(EXERCISE OBJECTIVE)
Each record below needs to be copied out exactly as it stands.
- Opening Delimiter -
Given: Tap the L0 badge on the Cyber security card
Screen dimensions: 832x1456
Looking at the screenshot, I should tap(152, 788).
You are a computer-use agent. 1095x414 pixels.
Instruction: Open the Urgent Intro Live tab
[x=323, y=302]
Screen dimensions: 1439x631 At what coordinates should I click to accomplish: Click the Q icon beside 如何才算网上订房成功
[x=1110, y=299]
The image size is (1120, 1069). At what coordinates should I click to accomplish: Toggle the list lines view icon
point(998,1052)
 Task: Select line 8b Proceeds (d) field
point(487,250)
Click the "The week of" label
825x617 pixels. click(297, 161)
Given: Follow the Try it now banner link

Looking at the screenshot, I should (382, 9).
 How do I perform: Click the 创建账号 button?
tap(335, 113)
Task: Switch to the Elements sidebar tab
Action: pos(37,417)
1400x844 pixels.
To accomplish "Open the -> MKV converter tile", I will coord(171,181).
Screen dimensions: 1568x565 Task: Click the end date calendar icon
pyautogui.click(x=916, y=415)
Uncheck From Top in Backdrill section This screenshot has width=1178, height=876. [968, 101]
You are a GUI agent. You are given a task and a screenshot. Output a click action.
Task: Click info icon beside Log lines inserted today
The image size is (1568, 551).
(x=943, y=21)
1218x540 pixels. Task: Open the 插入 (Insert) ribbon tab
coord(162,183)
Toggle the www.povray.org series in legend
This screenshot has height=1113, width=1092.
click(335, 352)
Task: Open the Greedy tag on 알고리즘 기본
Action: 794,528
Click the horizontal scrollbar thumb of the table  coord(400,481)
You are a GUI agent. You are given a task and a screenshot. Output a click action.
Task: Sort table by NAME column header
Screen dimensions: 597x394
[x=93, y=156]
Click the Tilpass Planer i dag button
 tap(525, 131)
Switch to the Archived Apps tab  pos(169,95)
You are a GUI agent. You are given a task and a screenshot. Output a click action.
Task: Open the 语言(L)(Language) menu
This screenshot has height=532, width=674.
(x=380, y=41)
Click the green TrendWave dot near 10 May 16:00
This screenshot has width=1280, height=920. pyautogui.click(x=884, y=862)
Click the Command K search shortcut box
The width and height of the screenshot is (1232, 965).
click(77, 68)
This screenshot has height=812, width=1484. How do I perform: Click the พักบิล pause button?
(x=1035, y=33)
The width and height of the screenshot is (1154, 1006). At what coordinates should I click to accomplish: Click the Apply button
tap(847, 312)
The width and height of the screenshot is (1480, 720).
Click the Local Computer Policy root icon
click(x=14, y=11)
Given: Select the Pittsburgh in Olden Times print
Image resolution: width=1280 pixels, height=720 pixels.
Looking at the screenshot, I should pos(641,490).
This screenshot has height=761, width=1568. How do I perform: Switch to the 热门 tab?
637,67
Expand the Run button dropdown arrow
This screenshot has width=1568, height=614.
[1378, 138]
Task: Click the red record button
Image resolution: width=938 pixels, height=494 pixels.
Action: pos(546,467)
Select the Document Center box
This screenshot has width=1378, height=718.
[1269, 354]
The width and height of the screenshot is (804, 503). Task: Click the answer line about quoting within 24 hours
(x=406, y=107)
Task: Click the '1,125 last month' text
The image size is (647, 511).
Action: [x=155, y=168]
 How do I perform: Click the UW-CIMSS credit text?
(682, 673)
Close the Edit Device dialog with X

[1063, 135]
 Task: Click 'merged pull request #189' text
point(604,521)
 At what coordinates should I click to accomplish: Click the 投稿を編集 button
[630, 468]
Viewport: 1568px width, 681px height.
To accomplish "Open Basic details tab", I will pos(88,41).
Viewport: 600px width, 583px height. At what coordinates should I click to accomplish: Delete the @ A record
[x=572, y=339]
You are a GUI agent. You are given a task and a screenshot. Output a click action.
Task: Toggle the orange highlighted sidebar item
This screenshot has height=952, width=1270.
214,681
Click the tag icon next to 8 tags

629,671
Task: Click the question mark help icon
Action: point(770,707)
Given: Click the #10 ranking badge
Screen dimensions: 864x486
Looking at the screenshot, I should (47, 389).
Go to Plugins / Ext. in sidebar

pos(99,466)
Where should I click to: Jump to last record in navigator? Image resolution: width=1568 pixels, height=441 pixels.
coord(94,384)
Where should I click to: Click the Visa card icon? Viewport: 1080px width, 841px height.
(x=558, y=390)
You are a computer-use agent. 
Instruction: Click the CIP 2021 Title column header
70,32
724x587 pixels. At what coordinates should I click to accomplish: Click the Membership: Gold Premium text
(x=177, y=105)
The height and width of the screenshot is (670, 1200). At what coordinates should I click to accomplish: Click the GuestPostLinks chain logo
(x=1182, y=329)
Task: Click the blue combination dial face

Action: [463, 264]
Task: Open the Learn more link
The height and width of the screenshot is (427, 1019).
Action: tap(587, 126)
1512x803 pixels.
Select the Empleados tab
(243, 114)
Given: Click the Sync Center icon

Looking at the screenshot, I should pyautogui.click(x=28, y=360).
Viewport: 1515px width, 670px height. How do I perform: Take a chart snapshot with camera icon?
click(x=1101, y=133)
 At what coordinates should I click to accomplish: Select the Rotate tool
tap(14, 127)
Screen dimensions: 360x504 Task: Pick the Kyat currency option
- Closing Delimiter -
(WORKED SOLUTION)
Given: Tap the L0 badge on the Cyber security card
Screen dimensions: 832x1456
Looking at the screenshot, I should tap(152, 788).
You are a computer-use agent. 1095x414 pixels.
Instruction: Open the Urgent Intro Live tab
[x=323, y=302]
Screen dimensions: 1439x631 At what coordinates should I click to accomplish: Click the Q icon beside 如何才算网上订房成功
[x=1110, y=299]
The image size is (1120, 1069). At what coordinates should I click to accomplish: Toggle the list lines view icon
point(998,1052)
 Task: Select line 8b Proceeds (d) field
point(487,250)
Click the "The week of" label
825x617 pixels. click(297, 161)
Given: Follow the Try it now banner link

Looking at the screenshot, I should (382, 9).
 How do I perform: Click the 创建账号 button?
tap(335, 113)
Task: Switch to the Elements sidebar tab
Action: pos(37,417)
1400x844 pixels.
To accomplish "Open the -> MKV converter tile", I will coord(171,181).
Screen dimensions: 1568x565 Task: Click the end date calendar icon
pyautogui.click(x=916, y=415)
Uncheck From Top in Backdrill section This screenshot has width=1178, height=876. [968, 101]
You are a GUI agent. You are given a task and a screenshot. Output a click action.
Task: Click info icon beside Log lines inserted today
The image size is (1568, 551).
(x=943, y=21)
1218x540 pixels. Task: Open the 插入 (Insert) ribbon tab
coord(162,183)
Toggle the www.povray.org series in legend
This screenshot has height=1113, width=1092.
click(335, 352)
Task: Open the Greedy tag on 알고리즘 기본
Action: 794,528
Click the horizontal scrollbar thumb of the table  coord(400,481)
You are a GUI agent. You are given a task and a screenshot. Output a click action.
Task: Sort table by NAME column header
Screen dimensions: 597x394
[x=93, y=156]
Click the Tilpass Planer i dag button
 tap(525, 131)
Switch to the Archived Apps tab  pos(169,95)
You are a GUI agent. You are given a task and a screenshot. Output a click action.
Task: Open the 语言(L)(Language) menu
This screenshot has height=532, width=674.
(x=380, y=41)
Click the green TrendWave dot near 10 May 16:00
This screenshot has width=1280, height=920. pyautogui.click(x=884, y=862)
Click the Command K search shortcut box
The width and height of the screenshot is (1232, 965).
click(77, 68)
This screenshot has height=812, width=1484. How do I perform: Click the พักบิล pause button?
(x=1035, y=33)
The width and height of the screenshot is (1154, 1006). At what coordinates should I click to accomplish: Click the Apply button
tap(847, 312)
The width and height of the screenshot is (1480, 720).
Click the Local Computer Policy root icon
click(x=14, y=11)
Given: Select the Pittsburgh in Olden Times print
Image resolution: width=1280 pixels, height=720 pixels.
Looking at the screenshot, I should pos(641,490).
This screenshot has height=761, width=1568. How do I perform: Switch to the 热门 tab?
637,67
Expand the Run button dropdown arrow
This screenshot has width=1568, height=614.
[1378, 138]
Task: Click the red record button
Image resolution: width=938 pixels, height=494 pixels.
Action: pos(546,467)
Select the Document Center box
This screenshot has width=1378, height=718.
[1269, 354]
The width and height of the screenshot is (804, 503). Task: Click the answer line about quoting within 24 hours
(x=406, y=107)
Task: Click the '1,125 last month' text
The image size is (647, 511).
Action: [x=155, y=168]
 How do I perform: Click the UW-CIMSS credit text?
(682, 673)
Close the Edit Device dialog with X

[1063, 135]
 Task: Click 'merged pull request #189' text
point(604,521)
 At what coordinates should I click to accomplish: Click the 投稿を編集 button
[630, 468]
Viewport: 1568px width, 681px height.
To accomplish "Open Basic details tab", I will pos(88,41).
Viewport: 600px width, 583px height. At what coordinates should I click to accomplish: Delete the @ A record
[x=572, y=339]
You are a GUI agent. You are given a task and a screenshot. Output a click action.
Task: Toggle the orange highlighted sidebar item
This screenshot has height=952, width=1270.
214,681
Click the tag icon next to 8 tags

629,671
Task: Click the question mark help icon
Action: point(770,707)
Given: Click the #10 ranking badge
Screen dimensions: 864x486
Looking at the screenshot, I should (47, 389).
Go to Plugins / Ext. in sidebar

pos(99,466)
Where should I click to: Jump to last record in navigator? Image resolution: width=1568 pixels, height=441 pixels.
coord(94,384)
Where should I click to: Click the Visa card icon? Viewport: 1080px width, 841px height.
(x=558, y=390)
You are a computer-use agent. 
Instruction: Click the CIP 2021 Title column header
70,32
724x587 pixels. At what coordinates should I click to accomplish: Click the Membership: Gold Premium text
(x=177, y=105)
The height and width of the screenshot is (670, 1200). At what coordinates should I click to accomplish: Click the GuestPostLinks chain logo
(x=1182, y=329)
Task: Click the blue combination dial face

Action: [463, 264]
Task: Open the Learn more link
The height and width of the screenshot is (427, 1019).
Action: tap(587, 126)
1512x803 pixels.
Select the Empleados tab
(243, 114)
Given: Click the Sync Center icon

Looking at the screenshot, I should pyautogui.click(x=28, y=360).
Viewport: 1515px width, 670px height. How do I perform: Take a chart snapshot with camera icon?
click(x=1101, y=133)
 At what coordinates should I click to accomplish: Select the Rotate tool
tap(14, 127)
Screen dimensions: 360x504 Task: Pick the Kyat currency option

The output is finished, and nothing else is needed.